This is where the tension begins. And it can cause fights between family members – sometimes severe – that not only add stress to an already stressful situation but can rip apart a family forever.

Here are a few top reasons we’ve found families fight over senior care and advice on how to deal with these types of conflict before they derail you as a family.

Family members view needs differently.

Family members often view a loved one’s needs in different ways. While one may feel that mom is fine at home – with a little care once in a while – another may feel that mom needs twenty-four-hour care. We see things differently for many reasons, including how much time we spend with them, our relationships with the ageing family member, and sometimes we see only what we truly want to see.

When family members disagree about how much help a loved one truly needs, it may benefit from calling in a neutral third party for guidance. Talk with different levels of support systems and hear what recommendations they have. Talk with a senior’s primary physician for assessment. Ask for recommendations. These people are experts and can help you weigh your options carefully.

Loved one resists care

Sometimes the entire family agrees that a parent needs care … yet the parent doesn’t agree. No matter how many problems arise, they do not want to give up their independence, and they will fight it the entire way.

While you can initiate proceedings to gain guardianship over someone with advanced Alzheimer’s or dementia, you can’t force an elderly parent of sound mind to take action. Your help and guidance can share with them the benefits of having an extra pair of hands in the home or of taking the next step and having advanced care. Provide guidance and introduce things slowly. When they see benefits in the little things, it may make the next step easier.

One child takes on a heavier role.

Often the child that lives closest to mom or dad takes on the most responsibility. When other family members don’t offer to help and avoid the situation because the “lucky child” has it under control, the fighting can quickly pursue.

As a caregiver, if you find yourself taking on more and more responsibility while the others slip behind, it may be time to start asking for help. Communication is key. In some cases, other family members may be afraid to step in, worrying they will be overstepping their bounds. By having family meetings and allowing everyone to talk freely, you can keep communication open and truly step in where help is needed most.

One child takes total control.

The exact opposite of the previous problem is when one child takes over complete responsibility for a parent and excludes every other family member from the decision making process. They leave others in the dark on problems and outcomes and prefer to do everything themselves.

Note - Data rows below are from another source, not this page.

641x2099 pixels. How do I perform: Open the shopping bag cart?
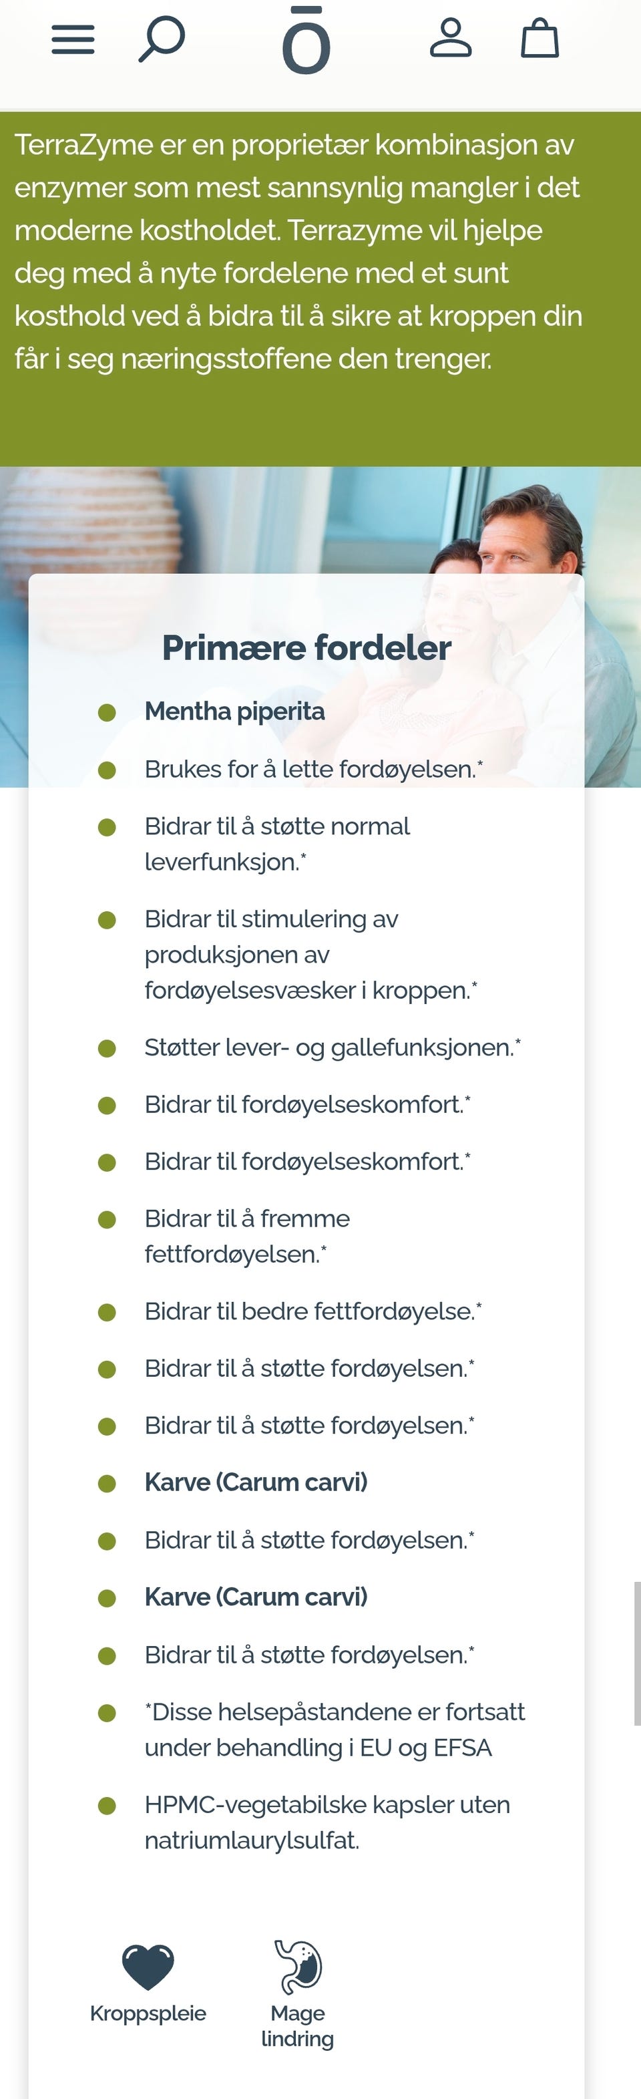click(x=539, y=39)
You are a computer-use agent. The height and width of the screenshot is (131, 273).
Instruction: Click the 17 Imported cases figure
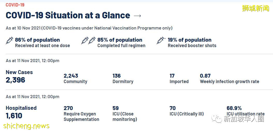[x=172, y=76]
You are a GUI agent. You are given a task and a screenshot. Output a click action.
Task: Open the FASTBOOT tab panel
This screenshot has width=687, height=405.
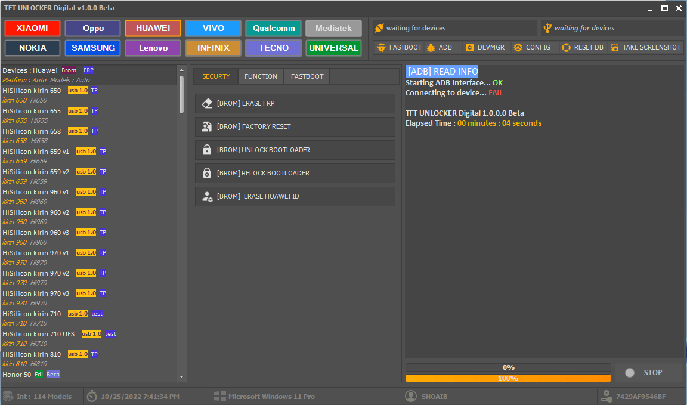click(x=307, y=76)
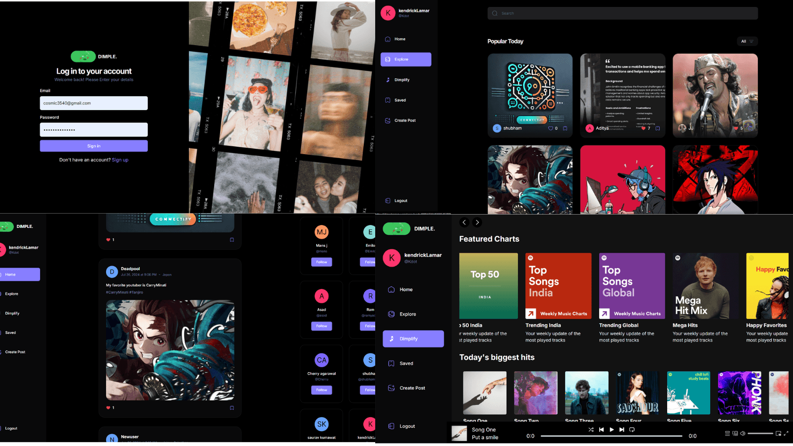Skip to the next track
This screenshot has width=793, height=446.
pyautogui.click(x=622, y=430)

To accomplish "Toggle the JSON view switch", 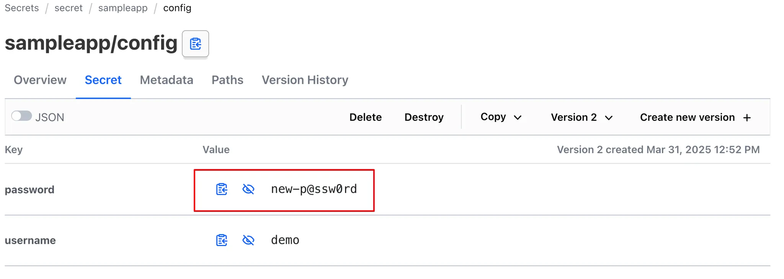I will [x=21, y=116].
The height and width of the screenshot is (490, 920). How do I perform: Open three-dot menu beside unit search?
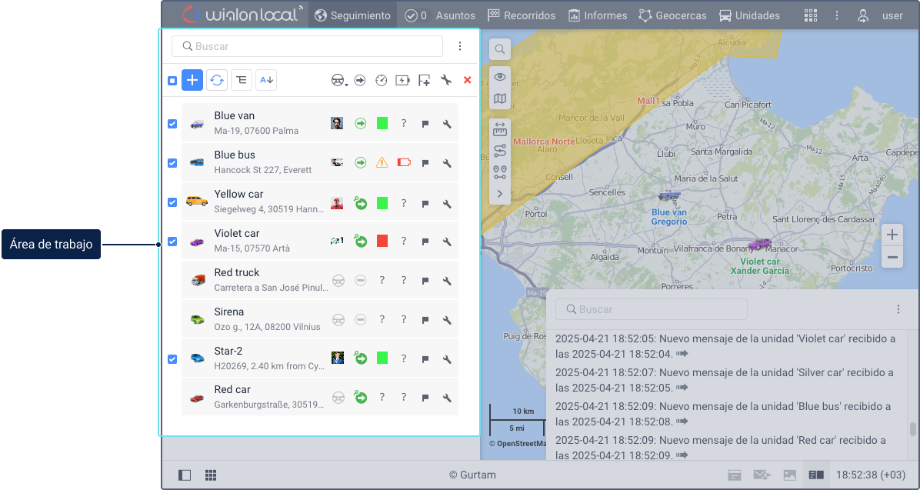coord(460,46)
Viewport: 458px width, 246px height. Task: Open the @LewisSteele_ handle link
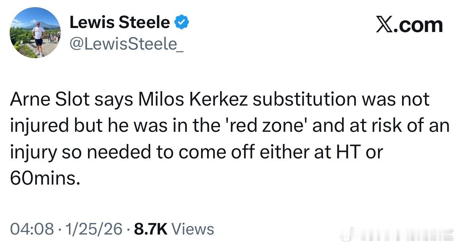pos(126,45)
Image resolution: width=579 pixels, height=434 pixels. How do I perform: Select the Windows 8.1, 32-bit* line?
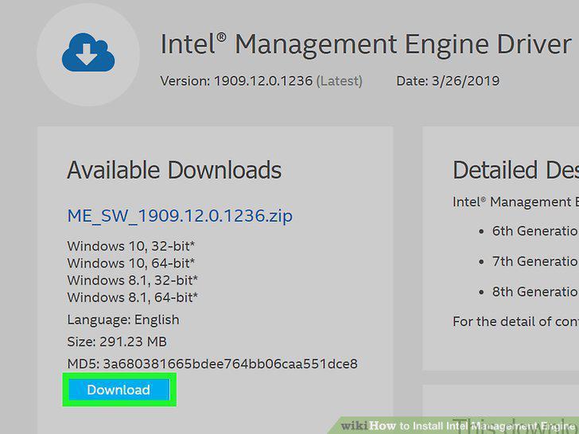133,280
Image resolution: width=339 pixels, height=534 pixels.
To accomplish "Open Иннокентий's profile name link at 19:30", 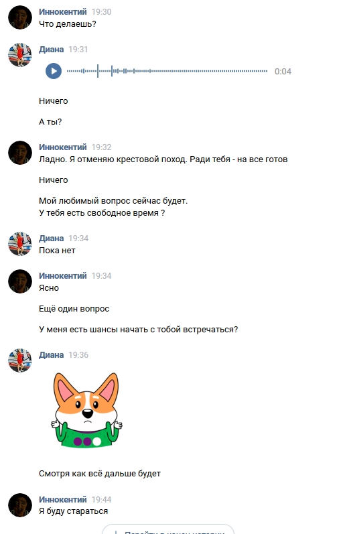I will click(x=63, y=11).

It hurts to be left out, especially when you watch a parent change and need more care. Start with your parent; are they happy and receiving quality care? Your parent’s happiness and safety are key. From there, you can work at becoming involved in different ways. Take on responsibilities that may not involve care – how about researching or handling financial situations? If you take over things your sibling doesn’t have experience with, it can help keep you in the loop and allow you to take action where you can.

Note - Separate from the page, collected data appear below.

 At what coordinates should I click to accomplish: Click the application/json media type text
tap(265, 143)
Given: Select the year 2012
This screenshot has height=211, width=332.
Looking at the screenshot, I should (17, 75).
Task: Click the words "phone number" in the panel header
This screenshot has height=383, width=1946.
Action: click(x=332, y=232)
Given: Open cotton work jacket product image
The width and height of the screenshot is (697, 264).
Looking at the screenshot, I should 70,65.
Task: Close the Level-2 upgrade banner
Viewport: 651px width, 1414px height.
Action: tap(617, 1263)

Balancing caregiving with family life

They don’t call it the sandwich generation without reason. Studies show that up to 75 per cent of caregivers are women, and many are raising children, having spouses, and other family commitments of their own. They may have full-time jobs in more than one area – caregiving simply adds another “full time job” to the plate.

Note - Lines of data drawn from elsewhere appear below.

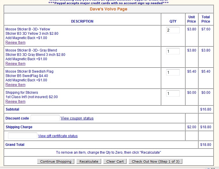Click the Dave's Volvo Page heading
This screenshot has height=169, width=219.
pyautogui.click(x=109, y=9)
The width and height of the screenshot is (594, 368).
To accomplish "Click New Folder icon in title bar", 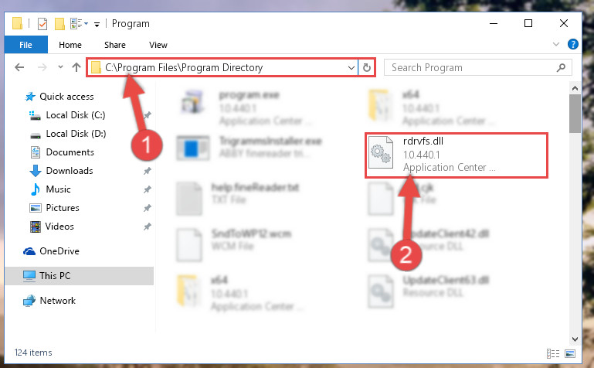I will pyautogui.click(x=59, y=24).
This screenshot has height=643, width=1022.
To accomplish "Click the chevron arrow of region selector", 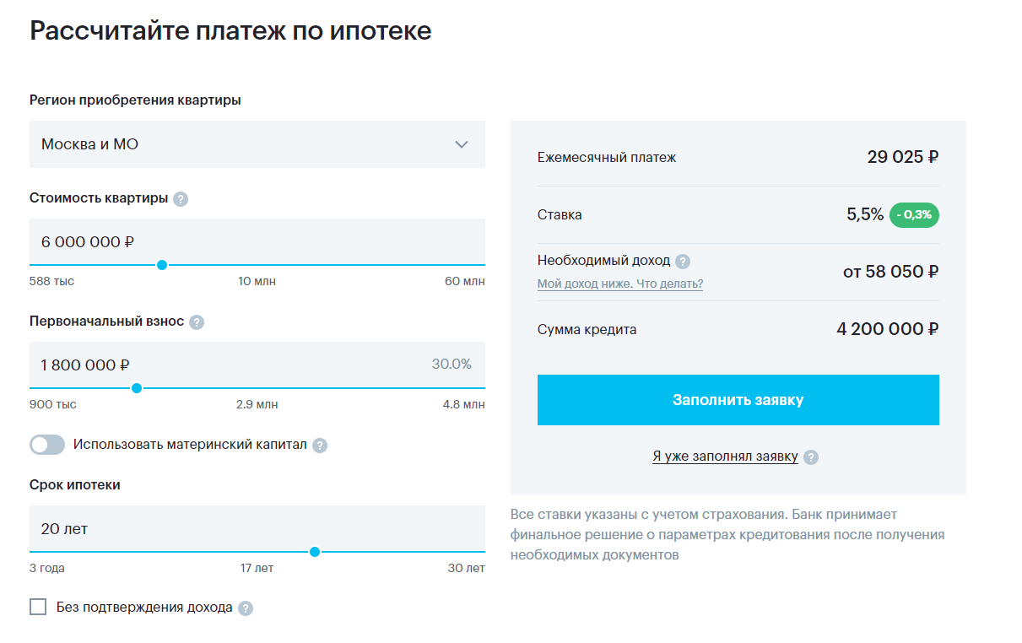I will [x=462, y=144].
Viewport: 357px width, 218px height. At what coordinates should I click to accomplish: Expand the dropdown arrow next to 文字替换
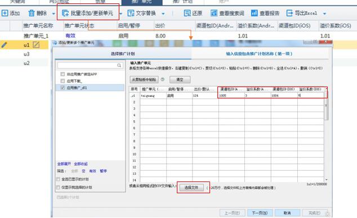(163, 13)
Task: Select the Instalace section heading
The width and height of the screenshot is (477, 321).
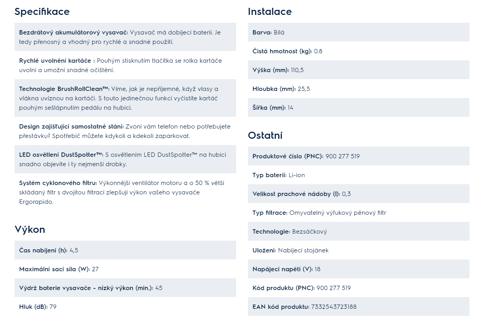Action: (x=270, y=12)
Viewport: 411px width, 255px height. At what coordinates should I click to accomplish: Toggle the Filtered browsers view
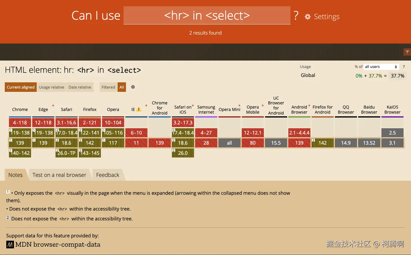pos(108,87)
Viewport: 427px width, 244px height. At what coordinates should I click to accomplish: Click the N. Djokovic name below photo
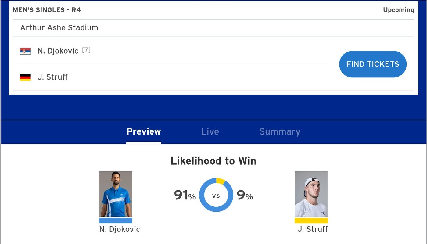(120, 229)
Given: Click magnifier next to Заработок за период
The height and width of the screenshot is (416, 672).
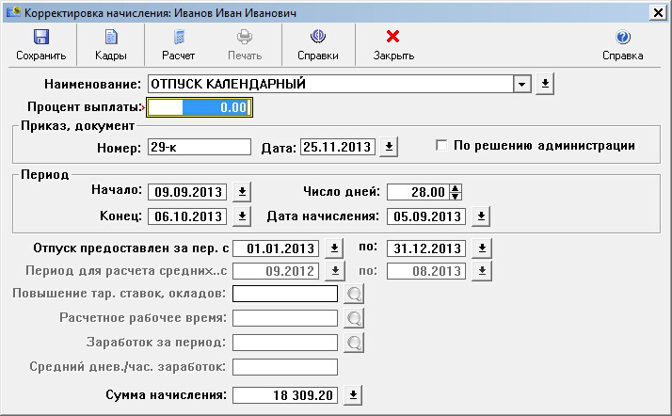Looking at the screenshot, I should coord(354,342).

This can bring resentment into the situation in a lot of ways. A spouse may tire of not having attention. Children may act out because of the changing dynamics. Even siblings can start fighting as they care for mom and dad, especially if their home lives vary to some degree. A single sibling, for instance, may resent having to take on more responsibility because a married sibling pressures them into it. Ask for help when you need it. Talk about the burden whenever you can.